# Given problem
Copy the passage of the article on the EU and the OECD starting at "The trouble is, too" and ending at "for an answer.".

The EU and the OECD: How a closer relationship could be a winner

As global governance faces into strong headwinds, international organisations should work harder together. Indeed, for Philip Pierros, the EU and OECD in particular would have much to gain.

©Hervé Cortinat/OECD

Hecate is one of Greek mythology’s many intriguing goddesses. A three-headed character, she is associated with sorcery, but also with boundaries and walls, as well as crossroads, entranceways, gates and doorways, and lights. She is depicted carrying torches and keys, so that while some historians see Hecate as a protector who bestows prosperity, others compare her to the Roman Janus, a symbol of openings and new beginnings, able to light the way ahead.

 

How Hecate’s torches and keys could help us now as we face today’s crisis in international co-operation! Never in our lifetimes has the global order, which was built painstakingly over half a century from the ashes of two brutal world wars, looked so fragile. Rising populism on all continents, recourse to nationalism across the Atlantic and rifts within the European Union (EU) have all fuelled a run from globalism and a rush for protection.

As a measure of how serious this is, French President Emmanuel Macron warned world leaders gathered in Paris on 11 November 2018 to mark the centenary of the end of the First World War of the dangers of backsliding towards destructive nationalism. The president senses a chill wind. Indeed, a front page of the normally calm French daily, Le Monde, headlined: “US-Europe: The story of a divorce” (Etats-Unis-Europe: histoire d’un divorce, samedi 10 nov). The editorial of the same edition appealed for action to save world governance (see references).

We are all at a crossroads, with a national, inward looking path beckoning in one direction, and a global, multilateral route in the other. To my mind the choice is clear: the only way forward is for countries to work harder than ever multilaterally, through institutions such as the EU and the OECD.

The trouble is, too many people question their legitimacy. The EU is faced with the upending effects of Brexit and regrettably certain other centrifugal forces pulling it in different directions; meanwhile, the OECD faces a difficult budgetary climate, and the constant challenge of instilling a clear sense of purpose among its sometimes sceptical members. How the world has turned on its head, as the UK and the US, which both championed outreach and globalisation for over 50 years, should turn inwards now. No wonder people, just like the three-headed Hecate, are looking in every direction for an answer.

Could Hecate hold a key by pointing to a third way? Even the most ardent of globalists would acknowledge that the multilateral system, as it currently stands, needs some fixing to be more relevant in people’s lives. Hence my suggestion: to consider a formal rapprochement between the EU and the OECD.

Is this fantasy? After all, on the face of it there are so many differences. The OECD uses data, analysis and its federating power to coax its members to pursue better policies for better lives. It has few legally binding conventions, and relies on peer pressure to nudge all countries to do ever better. It has no parliament, but is governed by a web of committees and a ministerial council that reports to capitals.

# Extracted records
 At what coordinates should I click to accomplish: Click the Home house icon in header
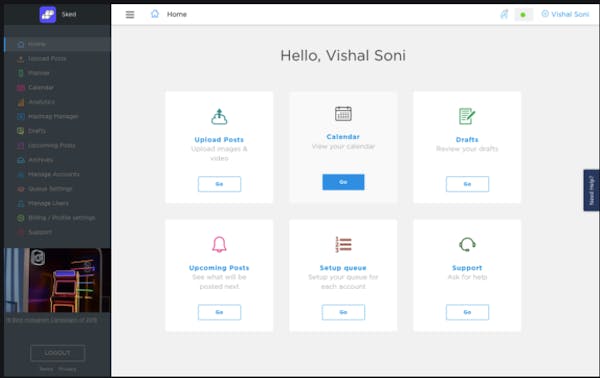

* * *

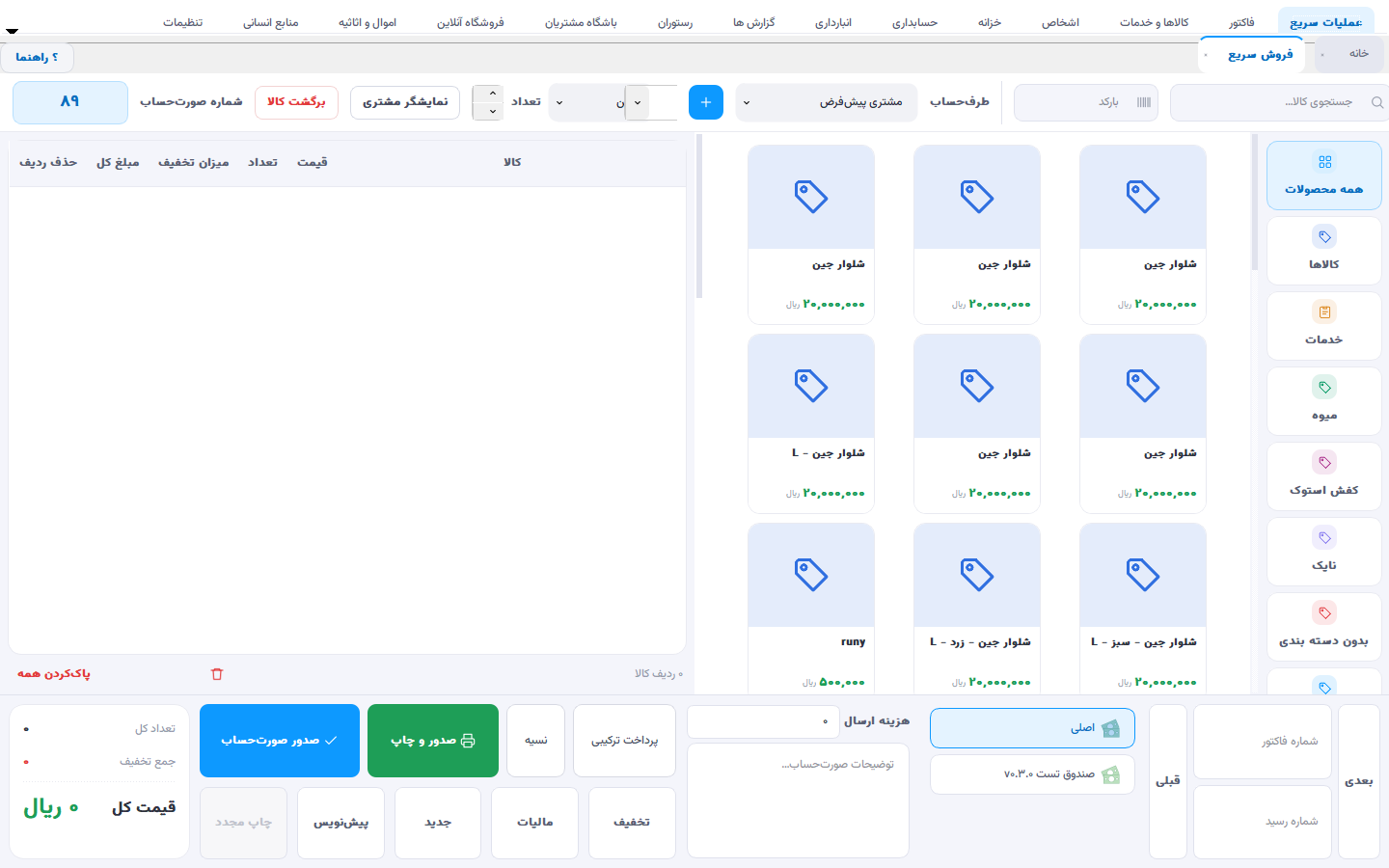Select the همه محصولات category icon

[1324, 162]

---

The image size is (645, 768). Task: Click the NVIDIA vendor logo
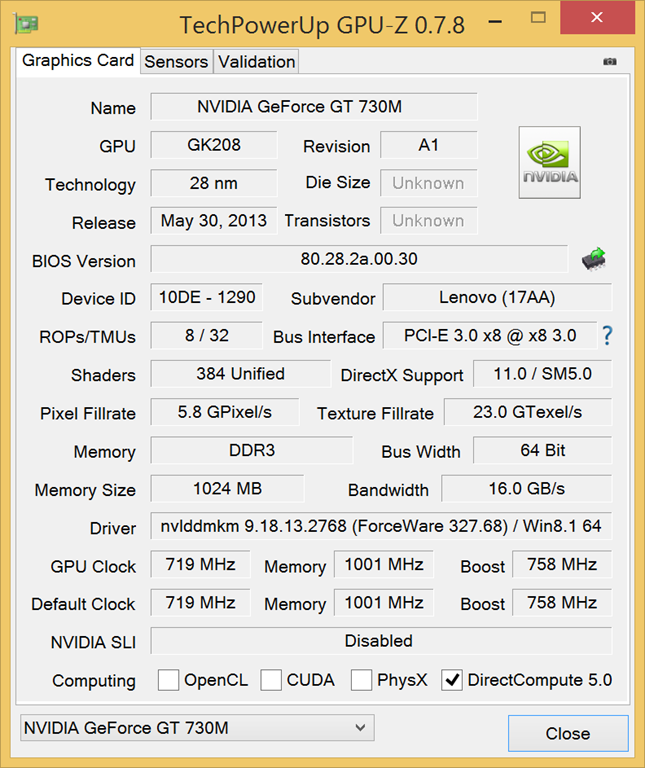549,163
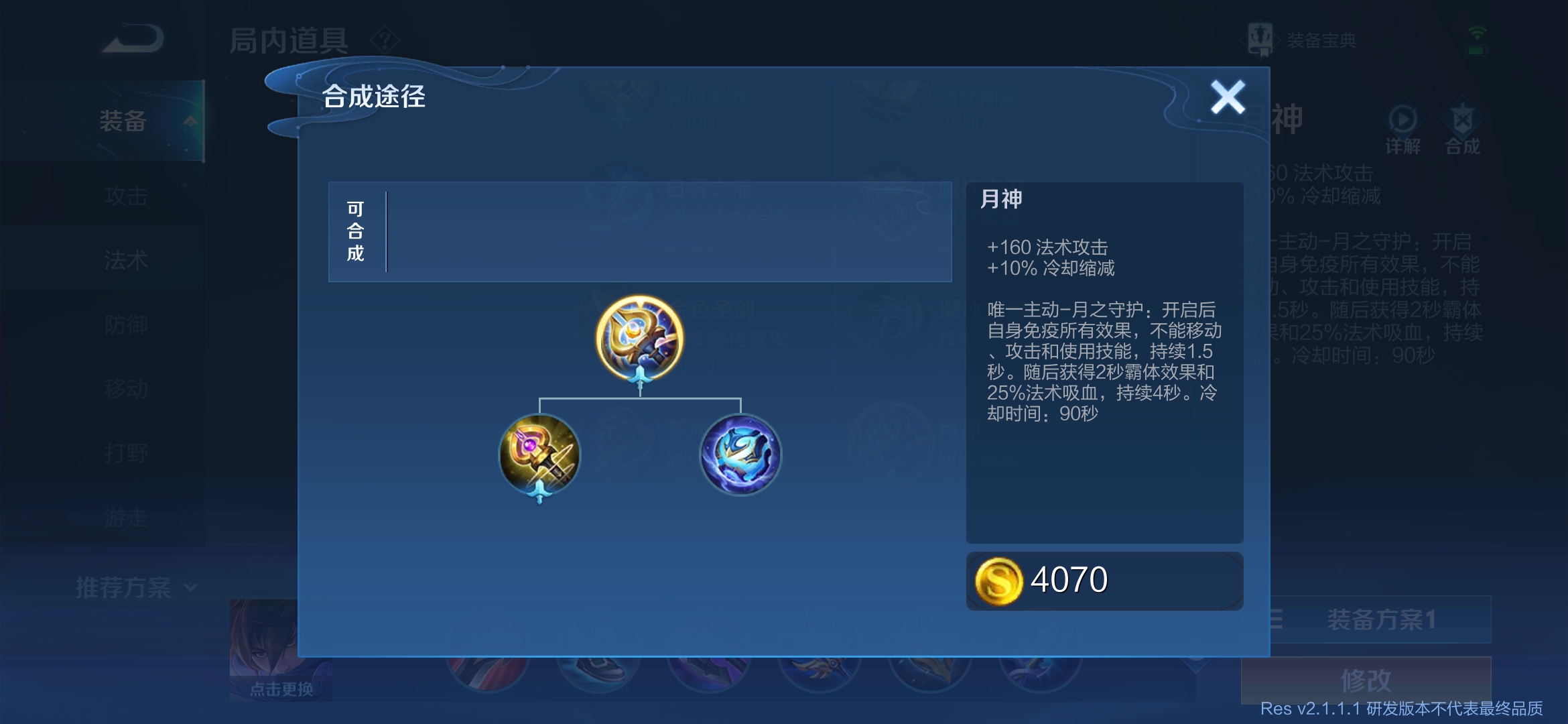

# Solved exercise
The trouble is, too many people question their legitimacy. The EU is faced with the upending effects of Brexit and regrettably certain other centrifugal forces pulling it in different directions; meanwhile, the OECD faces a difficult budgetary climate, and the constant challenge of instilling a clear sense of purpose among its sometimes sceptical members. How the world has turned on its head, as the UK and the US, which both championed outreach and globalisation for over 50 years, should turn inwards now. No wonder people, just like the three-headed Hecate, are looking in every direction for an answer.